The FMA stop short of any kind of comment on whether there is about to be a burst housing bubble - but make the point that property is typically only part of the mix in professionally-managed investment portfolios.
The latest KiwiSaver Report from the FMA shows just 8.1 per cent of the average KiwiSaver growth (high risk) portfolio is held in property assets; the conservative (low risk) portfolio average is 2.3 per cent.
That's a big hint - even to those New Zealanders fortunate enough to own their own home and have a KiwiSaver nest egg growing and for whom buying a second property is a tempting investment after large recent rises in house prices in Auckland, in particular.
But FMA's director of external communications and investor capability, Paul Gregory, says: "Property investment is a concept most New Zealanders are familiar with, which is probably what makes it so popular. However, having the majority of your investment capital in property could mean you have too many eggs in one basket. Little or no diversification increases the risk you won't achieve your financial goals."
Those seeking to invest in property should have done their homework and be comfortable with the level of risk involved, the cost, and the expected return relative to other investments, he says - and should also bear in mind property prices do not always rise.
From 1974 to 1980, New Zealand house prices fell by around 40 per cent in real terms; in the year to March 2009, house prices fell by 9.1 per cent in the wake of the Global Financial Crisis. Elsewhere in the world, price falls were even steeper. House prices in Dublin fell by 57 per cent from their peak in 2006 to their low in 2010.
If your retirement plan is to buy a rental, you could be in trouble if a decline in property values hits just as you're about to retire. Property values could take many years to bounce back following a crash.
Given the costs of owning property directly - rates, insurance, maintenance included - there may be lower-cost investments that will provide a good return while diversifying a portfolio, reducing overall risk.
"If you already have property investments, ask whether these are meeting your investment goals - and if they are, whether you really want to put more of your capital in the same basket, or would be better off buying something else that will provide the return you want," says Gregory.
"For example, if a KiwiSaver fund already has property holdings, increasing property exposure might be achieved simply by increasing contributions. Investing in a managed fund such as KiwiSaver removes the risk of unexpected costs involved in the day-to-day management of a property."
Those not keen on locking in their investment until retirement can invest in other funds.

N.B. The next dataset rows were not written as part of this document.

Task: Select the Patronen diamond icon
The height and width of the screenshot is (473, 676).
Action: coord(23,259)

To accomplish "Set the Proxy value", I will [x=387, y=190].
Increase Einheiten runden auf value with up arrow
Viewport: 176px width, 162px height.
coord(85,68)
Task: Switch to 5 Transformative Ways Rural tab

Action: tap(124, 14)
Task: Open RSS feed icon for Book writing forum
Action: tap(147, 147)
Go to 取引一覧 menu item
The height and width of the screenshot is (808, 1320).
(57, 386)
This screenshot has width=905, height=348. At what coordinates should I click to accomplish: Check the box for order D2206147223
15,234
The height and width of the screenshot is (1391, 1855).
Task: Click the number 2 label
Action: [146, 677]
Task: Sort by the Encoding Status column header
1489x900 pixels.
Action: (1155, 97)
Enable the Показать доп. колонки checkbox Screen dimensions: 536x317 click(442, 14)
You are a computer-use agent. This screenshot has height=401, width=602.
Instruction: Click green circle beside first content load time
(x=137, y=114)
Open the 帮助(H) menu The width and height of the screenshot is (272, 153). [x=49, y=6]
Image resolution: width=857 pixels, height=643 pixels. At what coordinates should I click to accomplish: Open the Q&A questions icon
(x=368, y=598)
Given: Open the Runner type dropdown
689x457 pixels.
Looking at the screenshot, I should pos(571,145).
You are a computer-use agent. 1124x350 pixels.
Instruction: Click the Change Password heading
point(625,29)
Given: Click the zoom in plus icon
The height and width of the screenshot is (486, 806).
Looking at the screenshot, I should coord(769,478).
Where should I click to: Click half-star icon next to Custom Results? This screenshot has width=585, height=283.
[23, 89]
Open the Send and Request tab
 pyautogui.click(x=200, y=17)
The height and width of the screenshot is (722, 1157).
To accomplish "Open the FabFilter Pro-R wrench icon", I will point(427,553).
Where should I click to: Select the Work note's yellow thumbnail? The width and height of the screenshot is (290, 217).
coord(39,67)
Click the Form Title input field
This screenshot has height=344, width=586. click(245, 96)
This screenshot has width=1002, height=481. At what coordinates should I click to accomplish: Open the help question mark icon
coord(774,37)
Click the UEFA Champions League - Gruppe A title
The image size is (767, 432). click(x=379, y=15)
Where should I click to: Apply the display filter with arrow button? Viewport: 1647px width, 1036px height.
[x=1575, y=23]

Managed funds enable investment in different types of assets, even if investors don't know much about them.
Professional investment managers have contributors' funds invested in a wide range of assets, including shares, property, government bonds and other fixed-interest investments, both in New Zealand and around the world.
Gregory says before investing - in property or any other asset - you should have a plan in place, with clear goals and an understanding of your attitude to risk.
Investment choice is the third of three steps to wise investment planning recommended by the FMA - the first being to set investment goals. Second, understand the basics of investment - by researching and comparing choices, finding the right balance between risk and return, finding the right mix of investments, spreading investments to help smooth out the ups and downs and understanding how investments grow and compound over time.
"There are a lot of questions you should ask yourself, and a lot of decisions to make, before you can be confident of making sound investment decisions," he says.
Those not comfortable doing their own investment research, or who don't have time, can be helped by a financial adviser.
•The FMA is the New Zealand government agency responsible for financial regulation. They are part guard dog (they regulate financial markets) and part guide dog (they provide information to help New Zealanders make better investment decisions).